Como hombre viajado y respetuoso de los más estrambóticos usos locales, puedo llegar a entender que países rabiosamente musulmanes como Afganistán, Arabia Saudita, Bangladés, Irán, Kuwait, Libia, Mauritania, Pakistán, Somalia, Sudán o Yemen prohíban la producción, importación o consumo de cualquier bebida alcohólica, puesto que no forman parte de su cultura ancestral. Me cuesta más aceptar la extrema severidad de las sanciones que aplican a los infractores, desde pena de reclusión hasta latigazos. Y me escandaliza particularmente esa doble moral que, en alguna de las citadas naciones antidemocráticas, permite a los visitantes foráneos echar un trago en sus exclusivos hoteles, al tiempo que los sátrapas hacen la vista gorda ante el cultivo masivo de cannabis y opio por parte de las mafias locales.
Parafraseando a Thomas de Quincey, se empieza por proscribir el vino y se acaba, como en Rusia durante el siglo XIX, ilegalizando el café, con penas para su consumo que incluían tortura y mutilación.
«Prohibido prohibir», proponían los jóvenes libertarios parisinos que se echaron a la calle en mayo del 1968, poniendo en duda el concepto de autoridad. De aquel eslogan algo naif, la mejor enseñanza que se puede extraer es la de sospechar siempre de cualquier restricción de las libertades individuales aplicada en beneficio de todos.
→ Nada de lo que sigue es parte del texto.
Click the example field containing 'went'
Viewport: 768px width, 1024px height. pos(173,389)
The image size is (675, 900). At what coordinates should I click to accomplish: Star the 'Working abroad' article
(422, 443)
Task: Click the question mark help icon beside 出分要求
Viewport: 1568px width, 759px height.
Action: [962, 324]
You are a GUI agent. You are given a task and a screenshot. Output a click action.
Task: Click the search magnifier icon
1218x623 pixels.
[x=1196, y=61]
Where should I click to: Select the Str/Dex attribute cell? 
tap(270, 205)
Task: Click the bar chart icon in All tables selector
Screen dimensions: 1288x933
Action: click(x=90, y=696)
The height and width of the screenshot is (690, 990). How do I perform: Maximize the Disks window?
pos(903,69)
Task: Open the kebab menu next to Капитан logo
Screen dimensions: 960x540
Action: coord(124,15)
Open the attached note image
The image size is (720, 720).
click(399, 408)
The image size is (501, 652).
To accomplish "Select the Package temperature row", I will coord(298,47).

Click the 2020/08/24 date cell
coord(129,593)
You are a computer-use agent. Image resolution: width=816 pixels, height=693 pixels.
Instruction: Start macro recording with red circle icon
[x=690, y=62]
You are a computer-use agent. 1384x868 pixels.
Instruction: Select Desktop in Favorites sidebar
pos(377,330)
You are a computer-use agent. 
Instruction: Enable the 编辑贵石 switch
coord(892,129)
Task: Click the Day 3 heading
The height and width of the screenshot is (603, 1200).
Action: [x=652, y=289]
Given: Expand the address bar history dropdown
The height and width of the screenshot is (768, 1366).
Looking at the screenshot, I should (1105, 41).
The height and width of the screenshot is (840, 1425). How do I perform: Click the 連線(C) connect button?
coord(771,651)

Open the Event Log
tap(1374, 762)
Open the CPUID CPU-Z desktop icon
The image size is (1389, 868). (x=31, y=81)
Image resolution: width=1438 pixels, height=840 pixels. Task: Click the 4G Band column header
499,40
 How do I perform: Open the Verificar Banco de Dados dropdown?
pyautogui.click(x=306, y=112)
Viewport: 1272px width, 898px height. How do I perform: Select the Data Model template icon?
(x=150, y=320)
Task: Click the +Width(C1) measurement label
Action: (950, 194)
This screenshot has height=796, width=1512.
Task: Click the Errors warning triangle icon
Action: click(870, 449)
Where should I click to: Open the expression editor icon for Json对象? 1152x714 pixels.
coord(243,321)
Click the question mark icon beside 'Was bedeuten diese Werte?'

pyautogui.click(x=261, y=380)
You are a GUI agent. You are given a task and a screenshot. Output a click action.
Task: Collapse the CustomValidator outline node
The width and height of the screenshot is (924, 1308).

Incluso en estos tiempos duros que nos ha tocado vivir, conviene dejar algún consuelo inocente para la sufrida población. Y el vino es, además de un fermentado con baja graduación alcohólica, un alimento rico en polifenoles, ligado a nuestra agricultura ancestral y a la dieta mediterránea, vehículo de civilización y de cultura. O, como dejó escrito Alejandro Dumas, «si la comida es la parte material de la alimentación, el vino es la parte espiritual». ¡Como para prohibirlo!